Budget 2021: Josh Frydenberg’s economic recovery comes at a huge cost
This is a false dawn budget. There is rosy hope and optimism in the short term, with a world-leading Australian pandemic recovery in lives and livelihoods.
But the good news and consumer and business confidence have come at a record price in historical terms and political compromise.
The life-and-death question for the Morrison Coalition government – which will be answered at the next election – is whether the public accepts that this huge cost is a fair price to pay.
In the short term the answer will be overwhelmingly yes, yet in the longer term, beyond the next election, the true price will become apparent as it becomes clear that there will be a crippling debt for a decade at least.
There is also a darker hue beyond the dawn when the initial heat of the big spend begins to cool and the “future demand” that has been dragged forward into housing construction and business leaves a shortfall.
Make no mistake, the aim of saving millions of jobs has been achieved.
Jobs, Josh Frydenberg’s stated priority, were sustained during the COVID-19 pandemic with the biggest single fiscal program in Australia’s history, are still growing and are forecast to grow even more with unemployment falling to 4.5 per cent by 2023-24.
This is the Treasurer’s victory, not just in lowering unemployment but also in defying Labor’s challenge that the 2020 budget would fail “its central task” if unemployment was “too high for too long”.
What’s more, Frydenberg’s determination to cut off the $84bn JobKeeper program has not seen employment fall off a cliff as Labor suggested.
Coupled with business and personal tax cut stimulus, early access to superannuation, investment incentives, job welfare and housing industry support the Morrison government was the first economy to return to pre-pandemic levels of employment.
In his budget speech Frydenberg was upbeat: “At 5.6 per cent, unemployment today is lower than when we came to government.
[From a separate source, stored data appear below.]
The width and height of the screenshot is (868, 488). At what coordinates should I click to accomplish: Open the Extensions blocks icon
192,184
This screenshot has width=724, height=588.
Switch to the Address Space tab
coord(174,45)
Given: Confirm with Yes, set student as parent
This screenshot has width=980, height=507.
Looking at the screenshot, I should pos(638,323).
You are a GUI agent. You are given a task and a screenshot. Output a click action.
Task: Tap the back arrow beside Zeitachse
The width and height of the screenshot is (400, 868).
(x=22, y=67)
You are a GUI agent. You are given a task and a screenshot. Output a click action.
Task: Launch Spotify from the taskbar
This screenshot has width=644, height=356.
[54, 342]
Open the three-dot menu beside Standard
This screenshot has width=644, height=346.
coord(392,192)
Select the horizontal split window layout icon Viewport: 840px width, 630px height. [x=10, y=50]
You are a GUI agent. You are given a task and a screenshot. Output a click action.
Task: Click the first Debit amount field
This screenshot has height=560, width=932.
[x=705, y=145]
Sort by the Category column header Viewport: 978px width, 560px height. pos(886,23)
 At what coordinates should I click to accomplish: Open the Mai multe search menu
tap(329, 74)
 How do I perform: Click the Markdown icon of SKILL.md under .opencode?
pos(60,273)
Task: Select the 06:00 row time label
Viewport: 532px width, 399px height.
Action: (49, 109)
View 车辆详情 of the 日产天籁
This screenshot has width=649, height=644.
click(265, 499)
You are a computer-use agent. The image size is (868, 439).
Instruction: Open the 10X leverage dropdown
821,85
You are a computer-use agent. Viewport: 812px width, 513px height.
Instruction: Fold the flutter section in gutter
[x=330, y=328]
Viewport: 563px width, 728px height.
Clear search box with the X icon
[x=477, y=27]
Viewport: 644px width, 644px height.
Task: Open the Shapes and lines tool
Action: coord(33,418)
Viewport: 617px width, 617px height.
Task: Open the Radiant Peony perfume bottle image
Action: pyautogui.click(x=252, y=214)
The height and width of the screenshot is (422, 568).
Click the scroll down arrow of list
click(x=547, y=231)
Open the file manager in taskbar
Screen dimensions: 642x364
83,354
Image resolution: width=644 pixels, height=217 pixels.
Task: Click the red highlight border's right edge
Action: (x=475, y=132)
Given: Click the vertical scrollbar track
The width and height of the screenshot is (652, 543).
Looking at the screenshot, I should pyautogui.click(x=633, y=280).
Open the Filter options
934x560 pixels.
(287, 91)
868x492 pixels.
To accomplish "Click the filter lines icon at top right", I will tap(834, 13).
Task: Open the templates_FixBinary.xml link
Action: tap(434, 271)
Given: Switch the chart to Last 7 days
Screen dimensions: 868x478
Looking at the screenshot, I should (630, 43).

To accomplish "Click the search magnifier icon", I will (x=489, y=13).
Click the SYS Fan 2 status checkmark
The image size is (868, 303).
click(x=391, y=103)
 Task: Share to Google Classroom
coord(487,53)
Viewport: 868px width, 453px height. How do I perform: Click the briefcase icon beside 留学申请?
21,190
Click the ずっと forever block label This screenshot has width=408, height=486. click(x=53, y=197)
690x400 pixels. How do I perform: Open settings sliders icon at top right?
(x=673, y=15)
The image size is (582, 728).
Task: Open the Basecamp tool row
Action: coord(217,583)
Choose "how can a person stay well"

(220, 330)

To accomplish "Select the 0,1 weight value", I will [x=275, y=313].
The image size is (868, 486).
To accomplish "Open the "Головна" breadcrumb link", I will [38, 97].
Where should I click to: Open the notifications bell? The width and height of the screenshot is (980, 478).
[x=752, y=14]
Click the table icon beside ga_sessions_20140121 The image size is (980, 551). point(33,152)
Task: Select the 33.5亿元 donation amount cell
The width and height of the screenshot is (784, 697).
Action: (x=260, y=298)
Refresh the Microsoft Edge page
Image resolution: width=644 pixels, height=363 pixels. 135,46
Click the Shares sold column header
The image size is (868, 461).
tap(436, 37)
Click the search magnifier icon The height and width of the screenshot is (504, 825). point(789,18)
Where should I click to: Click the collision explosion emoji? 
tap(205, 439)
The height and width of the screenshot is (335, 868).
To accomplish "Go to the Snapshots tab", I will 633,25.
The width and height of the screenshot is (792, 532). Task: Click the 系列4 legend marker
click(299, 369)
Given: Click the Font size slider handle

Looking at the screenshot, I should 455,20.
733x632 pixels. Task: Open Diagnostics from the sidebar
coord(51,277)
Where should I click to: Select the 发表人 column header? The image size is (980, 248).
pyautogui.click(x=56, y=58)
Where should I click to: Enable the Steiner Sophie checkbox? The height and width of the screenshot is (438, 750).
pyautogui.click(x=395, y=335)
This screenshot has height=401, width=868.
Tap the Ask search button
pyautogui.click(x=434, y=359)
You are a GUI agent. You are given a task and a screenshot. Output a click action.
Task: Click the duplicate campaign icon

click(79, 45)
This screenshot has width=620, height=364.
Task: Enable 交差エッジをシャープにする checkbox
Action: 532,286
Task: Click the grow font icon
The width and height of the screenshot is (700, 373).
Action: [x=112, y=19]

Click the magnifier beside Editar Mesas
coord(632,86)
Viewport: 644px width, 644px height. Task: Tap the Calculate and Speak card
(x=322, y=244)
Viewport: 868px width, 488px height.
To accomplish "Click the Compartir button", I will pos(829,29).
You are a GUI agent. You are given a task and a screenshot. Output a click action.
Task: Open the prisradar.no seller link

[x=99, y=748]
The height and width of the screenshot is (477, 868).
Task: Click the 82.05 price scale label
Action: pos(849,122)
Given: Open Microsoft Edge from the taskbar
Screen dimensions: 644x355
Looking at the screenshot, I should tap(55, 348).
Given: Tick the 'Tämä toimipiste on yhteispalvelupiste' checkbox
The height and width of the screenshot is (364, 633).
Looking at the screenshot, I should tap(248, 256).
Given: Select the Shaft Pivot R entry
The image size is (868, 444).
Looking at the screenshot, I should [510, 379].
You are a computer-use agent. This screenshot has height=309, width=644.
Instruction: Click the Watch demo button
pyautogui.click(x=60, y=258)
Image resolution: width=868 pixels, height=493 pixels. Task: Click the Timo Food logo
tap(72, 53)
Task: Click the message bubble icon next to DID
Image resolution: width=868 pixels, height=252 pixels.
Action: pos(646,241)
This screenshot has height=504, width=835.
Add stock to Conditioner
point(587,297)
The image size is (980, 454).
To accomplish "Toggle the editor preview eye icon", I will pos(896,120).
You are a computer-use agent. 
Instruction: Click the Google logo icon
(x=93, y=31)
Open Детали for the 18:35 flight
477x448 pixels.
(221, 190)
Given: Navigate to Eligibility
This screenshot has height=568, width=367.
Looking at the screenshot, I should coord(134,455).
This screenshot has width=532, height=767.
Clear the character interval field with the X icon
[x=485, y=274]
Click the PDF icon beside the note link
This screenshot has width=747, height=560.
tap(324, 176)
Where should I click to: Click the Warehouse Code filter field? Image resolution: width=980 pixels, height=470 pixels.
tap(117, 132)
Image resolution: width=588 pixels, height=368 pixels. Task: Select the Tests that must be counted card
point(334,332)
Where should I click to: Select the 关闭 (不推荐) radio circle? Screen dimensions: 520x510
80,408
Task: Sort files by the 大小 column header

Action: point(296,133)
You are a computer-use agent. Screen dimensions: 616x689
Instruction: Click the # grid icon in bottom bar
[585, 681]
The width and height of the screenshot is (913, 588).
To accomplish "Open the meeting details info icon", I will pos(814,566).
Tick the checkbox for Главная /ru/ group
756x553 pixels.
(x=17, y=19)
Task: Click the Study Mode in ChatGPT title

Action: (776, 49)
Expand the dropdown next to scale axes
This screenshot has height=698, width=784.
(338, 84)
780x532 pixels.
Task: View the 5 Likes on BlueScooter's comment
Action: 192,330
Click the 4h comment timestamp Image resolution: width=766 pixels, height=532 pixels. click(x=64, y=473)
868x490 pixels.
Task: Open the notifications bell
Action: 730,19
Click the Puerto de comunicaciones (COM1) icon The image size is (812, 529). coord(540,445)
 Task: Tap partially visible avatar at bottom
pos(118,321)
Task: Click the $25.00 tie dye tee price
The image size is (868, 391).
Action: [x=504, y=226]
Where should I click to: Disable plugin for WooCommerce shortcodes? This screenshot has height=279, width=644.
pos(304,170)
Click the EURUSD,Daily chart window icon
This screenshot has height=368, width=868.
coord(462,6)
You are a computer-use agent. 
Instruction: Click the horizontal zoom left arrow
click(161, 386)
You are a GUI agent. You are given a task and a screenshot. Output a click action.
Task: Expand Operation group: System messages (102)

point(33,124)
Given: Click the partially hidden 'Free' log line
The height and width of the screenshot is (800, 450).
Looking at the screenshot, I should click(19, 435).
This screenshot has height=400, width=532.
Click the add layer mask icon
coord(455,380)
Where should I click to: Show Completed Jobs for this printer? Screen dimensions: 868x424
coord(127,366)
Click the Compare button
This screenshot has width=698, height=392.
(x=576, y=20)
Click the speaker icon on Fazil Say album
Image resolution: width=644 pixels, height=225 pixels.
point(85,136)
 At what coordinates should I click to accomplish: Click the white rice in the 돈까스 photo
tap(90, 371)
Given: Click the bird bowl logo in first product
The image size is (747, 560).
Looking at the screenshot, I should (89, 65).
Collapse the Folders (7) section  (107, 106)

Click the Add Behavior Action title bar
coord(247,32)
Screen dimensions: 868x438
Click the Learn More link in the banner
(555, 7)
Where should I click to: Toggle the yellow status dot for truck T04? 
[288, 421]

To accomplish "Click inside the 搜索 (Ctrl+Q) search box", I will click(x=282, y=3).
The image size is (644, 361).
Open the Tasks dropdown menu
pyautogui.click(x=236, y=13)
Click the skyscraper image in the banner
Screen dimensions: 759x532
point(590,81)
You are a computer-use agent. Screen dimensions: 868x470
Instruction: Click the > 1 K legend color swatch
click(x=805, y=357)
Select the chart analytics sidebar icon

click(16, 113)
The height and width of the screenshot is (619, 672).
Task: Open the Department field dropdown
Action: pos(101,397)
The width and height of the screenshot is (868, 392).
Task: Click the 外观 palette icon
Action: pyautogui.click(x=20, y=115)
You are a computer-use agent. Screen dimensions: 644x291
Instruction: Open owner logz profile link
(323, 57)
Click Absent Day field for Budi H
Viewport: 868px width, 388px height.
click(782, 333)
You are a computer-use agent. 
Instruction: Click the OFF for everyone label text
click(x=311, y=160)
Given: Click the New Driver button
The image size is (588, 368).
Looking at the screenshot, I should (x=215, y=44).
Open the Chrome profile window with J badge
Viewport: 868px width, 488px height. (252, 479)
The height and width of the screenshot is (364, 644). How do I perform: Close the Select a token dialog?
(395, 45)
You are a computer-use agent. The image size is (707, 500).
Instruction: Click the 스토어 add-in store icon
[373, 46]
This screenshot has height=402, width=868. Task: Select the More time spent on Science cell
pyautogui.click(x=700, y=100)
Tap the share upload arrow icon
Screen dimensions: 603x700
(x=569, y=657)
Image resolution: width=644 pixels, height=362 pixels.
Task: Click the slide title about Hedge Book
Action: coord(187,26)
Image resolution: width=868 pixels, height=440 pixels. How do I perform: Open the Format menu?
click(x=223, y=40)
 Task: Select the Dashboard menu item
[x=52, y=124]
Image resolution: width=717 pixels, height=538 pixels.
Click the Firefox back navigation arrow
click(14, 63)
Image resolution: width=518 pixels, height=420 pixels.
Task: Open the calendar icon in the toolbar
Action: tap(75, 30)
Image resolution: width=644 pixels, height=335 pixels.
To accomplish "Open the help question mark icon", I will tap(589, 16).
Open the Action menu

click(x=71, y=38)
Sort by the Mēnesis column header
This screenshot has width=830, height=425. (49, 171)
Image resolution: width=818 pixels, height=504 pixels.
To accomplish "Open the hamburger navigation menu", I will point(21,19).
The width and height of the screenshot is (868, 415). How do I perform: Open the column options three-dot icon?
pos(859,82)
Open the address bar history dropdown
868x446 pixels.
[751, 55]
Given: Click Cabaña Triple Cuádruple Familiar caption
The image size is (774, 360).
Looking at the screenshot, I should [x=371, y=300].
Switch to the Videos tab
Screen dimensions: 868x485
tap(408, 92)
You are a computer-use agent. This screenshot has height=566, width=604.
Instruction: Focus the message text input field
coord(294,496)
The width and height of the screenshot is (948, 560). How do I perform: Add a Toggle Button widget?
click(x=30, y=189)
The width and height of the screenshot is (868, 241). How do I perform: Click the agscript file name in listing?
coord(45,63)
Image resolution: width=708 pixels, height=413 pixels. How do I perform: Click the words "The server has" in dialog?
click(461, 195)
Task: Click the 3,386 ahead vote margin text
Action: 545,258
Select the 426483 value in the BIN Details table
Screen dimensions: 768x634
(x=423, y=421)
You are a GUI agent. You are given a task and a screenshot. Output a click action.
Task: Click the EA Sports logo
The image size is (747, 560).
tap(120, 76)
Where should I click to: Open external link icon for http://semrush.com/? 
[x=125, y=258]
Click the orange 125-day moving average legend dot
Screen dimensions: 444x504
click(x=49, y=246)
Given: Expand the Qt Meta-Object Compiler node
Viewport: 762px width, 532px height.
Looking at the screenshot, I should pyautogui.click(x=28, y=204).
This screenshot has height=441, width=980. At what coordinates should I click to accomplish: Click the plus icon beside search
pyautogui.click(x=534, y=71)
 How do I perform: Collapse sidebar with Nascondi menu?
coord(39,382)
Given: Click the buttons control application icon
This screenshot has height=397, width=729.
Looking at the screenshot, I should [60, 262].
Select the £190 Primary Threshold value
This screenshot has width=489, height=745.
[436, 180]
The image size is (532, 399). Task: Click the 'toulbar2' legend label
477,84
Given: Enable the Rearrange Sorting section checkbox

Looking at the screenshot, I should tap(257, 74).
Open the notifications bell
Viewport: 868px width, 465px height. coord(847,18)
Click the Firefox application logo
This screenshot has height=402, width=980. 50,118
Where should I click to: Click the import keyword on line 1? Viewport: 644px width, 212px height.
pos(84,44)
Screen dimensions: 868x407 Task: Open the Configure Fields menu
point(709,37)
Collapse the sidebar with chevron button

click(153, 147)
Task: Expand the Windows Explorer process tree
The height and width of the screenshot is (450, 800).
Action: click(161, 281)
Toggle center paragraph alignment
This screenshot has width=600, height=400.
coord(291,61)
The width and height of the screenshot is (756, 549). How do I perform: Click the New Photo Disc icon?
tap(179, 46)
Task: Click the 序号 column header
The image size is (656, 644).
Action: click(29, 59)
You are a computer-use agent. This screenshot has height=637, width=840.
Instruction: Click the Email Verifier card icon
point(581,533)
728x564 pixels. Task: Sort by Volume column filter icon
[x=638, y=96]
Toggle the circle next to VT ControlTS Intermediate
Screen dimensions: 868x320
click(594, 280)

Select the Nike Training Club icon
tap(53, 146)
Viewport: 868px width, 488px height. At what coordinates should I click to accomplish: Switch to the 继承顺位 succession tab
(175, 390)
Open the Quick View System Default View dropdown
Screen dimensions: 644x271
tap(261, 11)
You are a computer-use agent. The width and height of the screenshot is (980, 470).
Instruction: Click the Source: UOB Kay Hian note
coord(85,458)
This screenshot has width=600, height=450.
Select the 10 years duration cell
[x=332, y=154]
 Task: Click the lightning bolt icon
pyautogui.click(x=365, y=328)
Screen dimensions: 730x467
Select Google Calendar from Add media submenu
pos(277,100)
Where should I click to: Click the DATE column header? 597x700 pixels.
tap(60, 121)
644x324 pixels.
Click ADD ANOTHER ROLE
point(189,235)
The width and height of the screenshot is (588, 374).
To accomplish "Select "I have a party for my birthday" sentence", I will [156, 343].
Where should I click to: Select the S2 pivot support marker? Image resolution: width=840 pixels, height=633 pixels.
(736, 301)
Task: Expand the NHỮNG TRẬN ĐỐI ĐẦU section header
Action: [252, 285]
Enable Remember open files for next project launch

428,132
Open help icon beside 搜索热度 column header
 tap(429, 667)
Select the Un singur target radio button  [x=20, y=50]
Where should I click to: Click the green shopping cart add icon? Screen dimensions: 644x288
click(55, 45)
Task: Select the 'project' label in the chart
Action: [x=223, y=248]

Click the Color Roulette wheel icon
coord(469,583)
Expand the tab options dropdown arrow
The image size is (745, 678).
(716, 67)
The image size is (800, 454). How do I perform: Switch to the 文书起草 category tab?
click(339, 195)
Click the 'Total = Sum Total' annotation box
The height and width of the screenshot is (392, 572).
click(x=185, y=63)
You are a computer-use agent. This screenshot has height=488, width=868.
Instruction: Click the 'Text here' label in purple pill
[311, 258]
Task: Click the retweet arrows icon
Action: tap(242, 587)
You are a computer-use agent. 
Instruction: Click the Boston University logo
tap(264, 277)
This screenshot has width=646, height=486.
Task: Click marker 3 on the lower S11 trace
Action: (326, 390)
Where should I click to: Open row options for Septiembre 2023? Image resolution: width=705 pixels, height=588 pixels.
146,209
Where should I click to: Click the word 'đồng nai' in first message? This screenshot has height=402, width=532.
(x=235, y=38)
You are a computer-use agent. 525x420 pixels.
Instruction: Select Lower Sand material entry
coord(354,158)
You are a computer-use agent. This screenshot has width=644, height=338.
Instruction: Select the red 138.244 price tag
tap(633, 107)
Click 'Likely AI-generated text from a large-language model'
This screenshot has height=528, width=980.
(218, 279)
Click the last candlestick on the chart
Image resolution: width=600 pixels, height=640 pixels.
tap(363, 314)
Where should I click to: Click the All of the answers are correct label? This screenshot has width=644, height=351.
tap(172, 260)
This is remarkable.”
“JobKeeper kept 3.8 million people in their job,” he said.
The budget also contained the positive forecasts for unemployment, falling from 5.6 to 5 and then to 4.75 per cent and then again to 4.5 per cent in 2023-24.
But, because of global uncertainties, return to recession in the eurozone, a blowout in the deadline for vaccinations, negative immigration and a drop in demand as stimulus dries up, other forecasts for 2023-24 are not as optimistic.
Growth in GDP declines from 4.25 per cent to 2.25, inflation grows from 1.75 per cent to 2.5, household spending declines from 5.5 to 4 and dwelling investment falls from its robust 2.5 per cent to minus 1.5 per cent.
Then there is the debt and deficit in 2023-24: $920bn and $79.5bn. That’s the darkness beyond the dawn.